I know that student politics aren’t perfect, but I also know most students try their very best and most of our flaws can be chalked up to lack of experience. We’re young, our views are only as broad as our experiences, and for many of us that isn’t a lot to go off of.
So what’s the PEO’s excuse? I went to the Annual General Meeting of the Professional Engineers Ontario, and in a room full of individuals who were licensed based on their experience and expertise, I was astounded by what I heard. It wasn’t a problem with the motions that were brought forth, which I will detail later in this article. The thing that surprised me most was the lack of respect and professionalism that was coming from the members and the chair throughout the meeting.
I know political arguments can get heated; we’ve seen it in our very own EngSoc meetings. The difference was, this was not a student society where many people were still developing their leadership skills. This was the annual general meeting of Professional Engineers Ontario, it should have professional standards. It was bothersome to me that in a room full of professionals, it felt like the group of student society executives I was with were the only ones who realized how unacceptable the comments and thrashing and speaking out of order were for our profession. I know I was an outsider looking in, but I had been to the meeting last year and there was no improvement coming from the members. I understood that the PEO Council had been under new leadership and lot of things can be chalked up to the actions of the current council, but it was the members that were behaving poorly, not the council. I kept being told that what I was watching was not a reflection of our profession, but when it was the general members, not the council, being disrespectful how could I believe such a claim?
I was suddenly embarrassed for the profession I had been working towards for the last four years. The prestige and honour associated with licensure that I had seen among colleagues on co-op jobs was slipping away from my memory. All I could think was the only way to fix this, the only way I would want to be associated with the profession of engineering in the future, was if there was a culture shift, and a significant one at that.
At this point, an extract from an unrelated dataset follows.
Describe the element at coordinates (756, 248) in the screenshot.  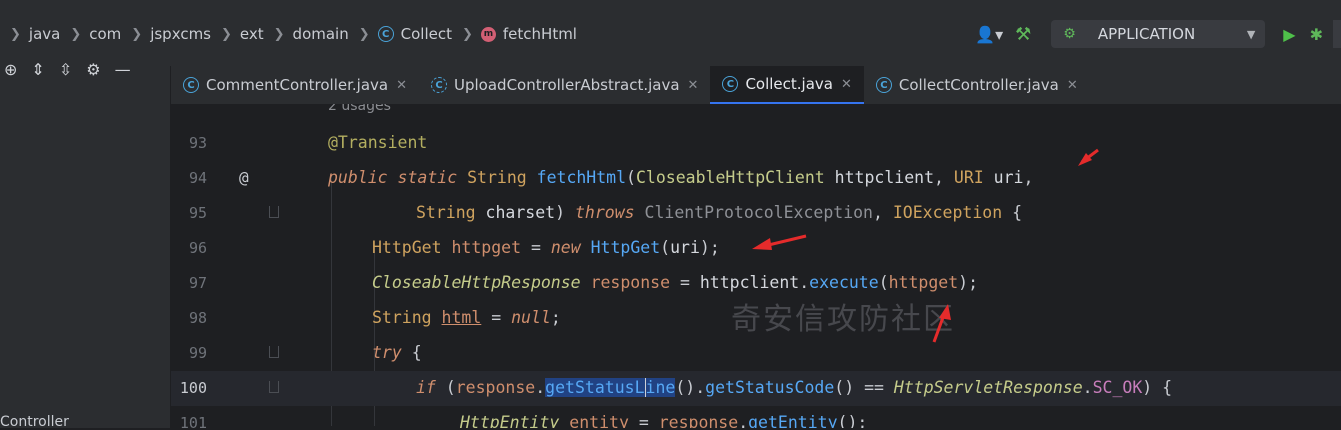
I see `code-line: 96 HttpGet httpget = new HttpGet(uri);` at that location.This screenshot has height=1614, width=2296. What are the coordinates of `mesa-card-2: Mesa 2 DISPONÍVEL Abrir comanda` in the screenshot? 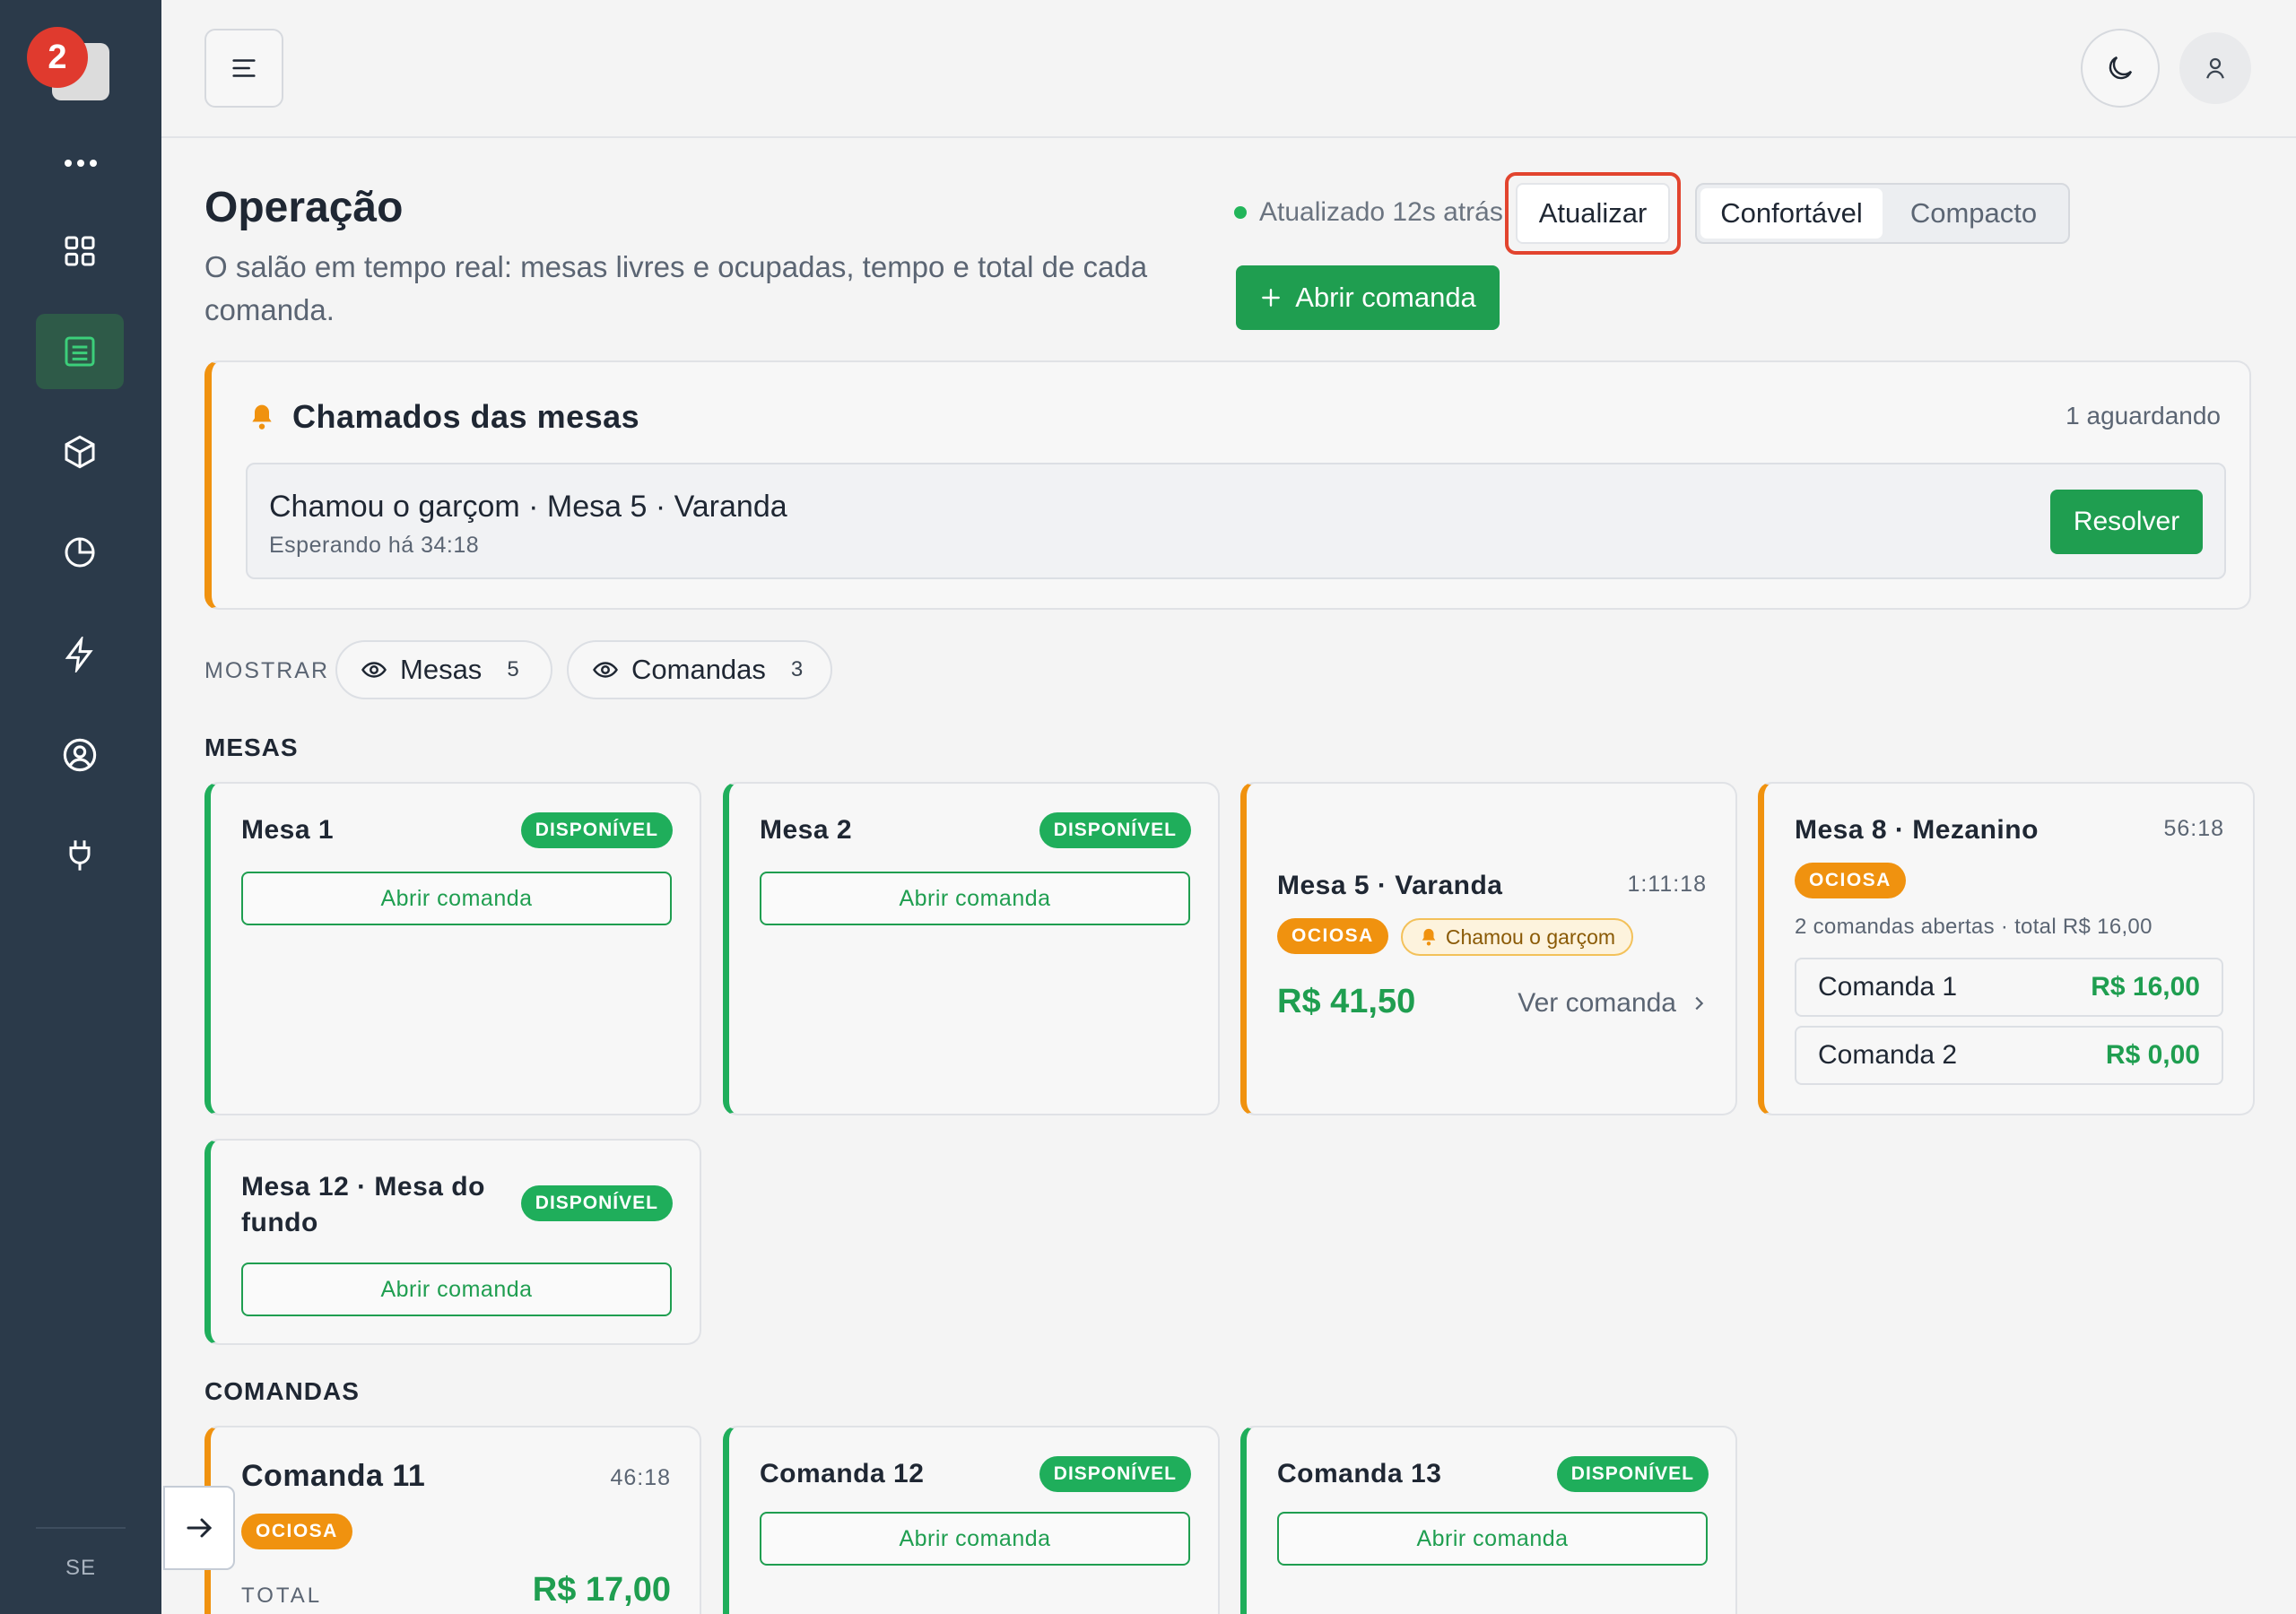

Here’s where you, the student, comes in. It is up to us to conduct ourselves in a way that positively reflects our profession. In today’s world, focused on technology and innovation rather than infrastructure, many graduates of engineering may never obtain their licence. However, all our actions reflect the education we have received. We rarely hear stories of the poor conduct of doctors, lawyers, and accountants from their licencing bodies. That might be because we are farther removed from that profession as engineers, but it’s also because their members have not sent rash emails or uttered rude comments at meetings.
We are the future of our profession. I know outstanding engineering students from the University of Waterloo and others in Ontario. I know that the engineer that positively reflects the profession, the engineer that serves the public, attends this school. I also know that there is a group of very hard working individuals at the PEO that are working towards bettering the profession of engineering. If we want engineering to mean something in the future, we need to act with the same respect we’d like for our profession. We need to speak up when we feel a decision does not best serve our mission to protect society, but we also need to understand differences of opinions and make our voices heard without shunning out the voices of our colleagues. I think engineering is necessary and important to our society, but if we forget that we work for society and with them, then society might forget us. Respecting our colleagues is part of working for society, and I hope when our generation is in the workforce we will be a positive example for our successors.